-- Task statement --
Retype, exactly as they appear below, the lines between the line holding "Where should I" and the line holding "Click scroll down", both ends included.

-- Data records --
========================================================================

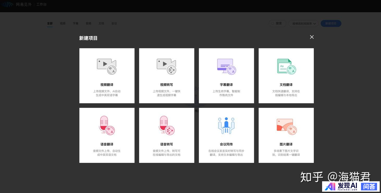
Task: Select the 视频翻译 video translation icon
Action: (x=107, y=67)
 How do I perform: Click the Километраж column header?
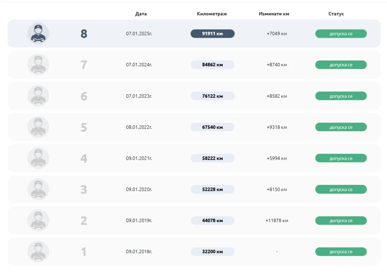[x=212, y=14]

========================================================================

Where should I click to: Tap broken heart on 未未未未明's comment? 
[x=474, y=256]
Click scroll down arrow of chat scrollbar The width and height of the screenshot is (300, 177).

========================================================================

-- Solution to the exercise --
Where should I click to: Tap broken heart on 未未未未明's comment? 
[x=474, y=256]
Click scroll down arrow of chat scrollbar The width and height of the screenshot is (300, 177).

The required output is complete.